The human respiratory and digestive systems are designed to function separately and prevent any accidental mixing of food and air. Several anatomical and physiological mechanisms work together to ensure that swallowed food does not enter the airway leading to the lungs:
Epiglottis: The epiglottis is a small, cartilage flap located at the back of the tongue. During swallowing, the epiglottis closes over the opening of the windpipe (trachea) and directs food and liquids toward the esophagus, which leads to the stomach. This movement acts as a barrier, preventing food from entering the airway.
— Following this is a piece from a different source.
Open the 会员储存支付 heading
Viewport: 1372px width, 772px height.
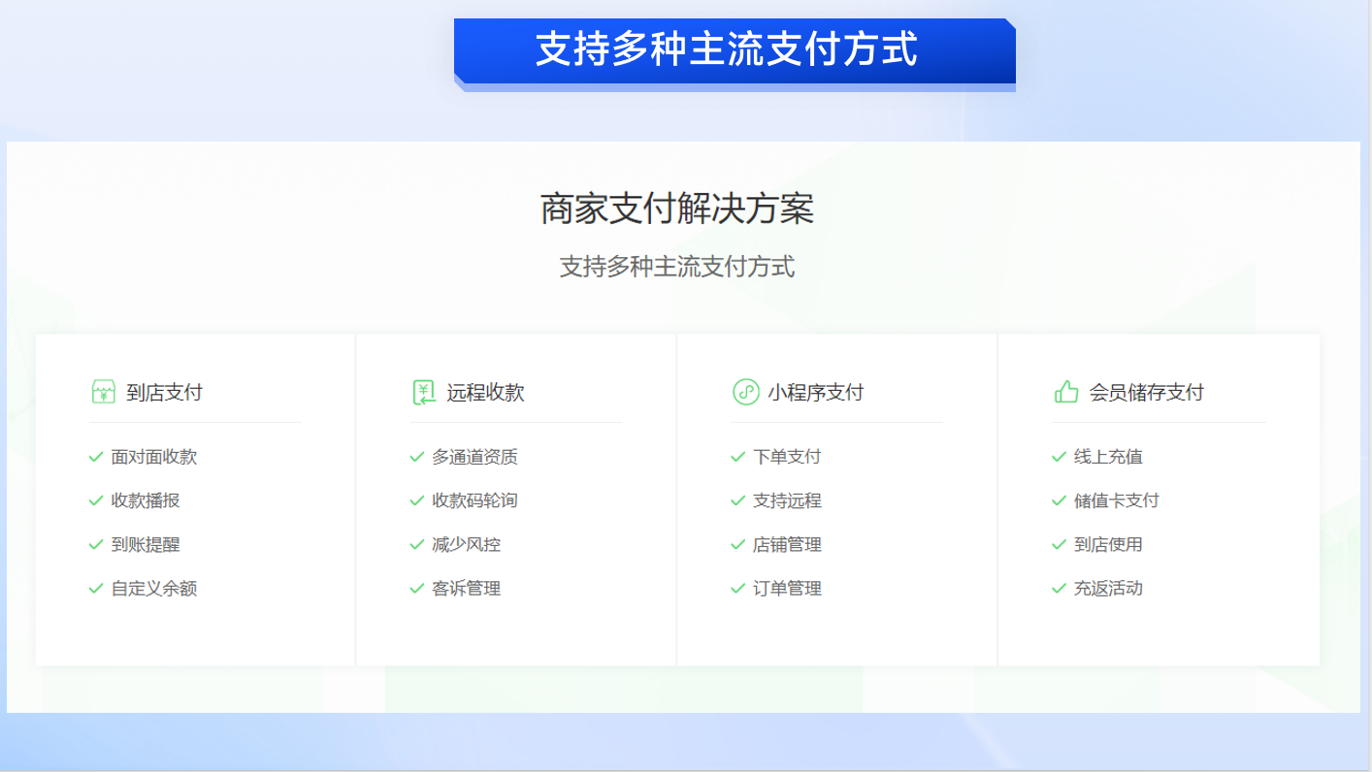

Laryngeal Reflex (Gag Reflex): The gag reflex is a protective mechanism that is triggered when foreign objects or food particles come into contact with the back of the throat or the base of the tongue. This reflex causes involuntary spasms of the throat and vocal cords, leading to a gagging response. The gag reflex helps to expel any potentially harmful substances from the airway and prevents them from entering the lungs.
Esophageal Sphincters: The esophagus, the tube that transports food from the mouth to the stomach, has two sphincters at its upper and lower ends: the upper esophageal sphincter (UES) and the lower esophageal sphincter (LES). These sphincters act as valves that normally remain closed, except during swallowing to allow the passage of food. Their closure prevents any backflow of food or stomach contents into the airway.
Cough reflex: In the rare event that a small amount of food or liquid does enter the airway, the cough reflex is triggered. This reflex causes forceful expulsion of air from the lungs, along with any foreign particles present, to clear the airway and protect the lungs from potential aspiration.
These mechanisms work together to ensure that swallowed food is safely directed into the esophagus and ultimately to the stomach, preventing it from entering the airway and causing respiratory complications.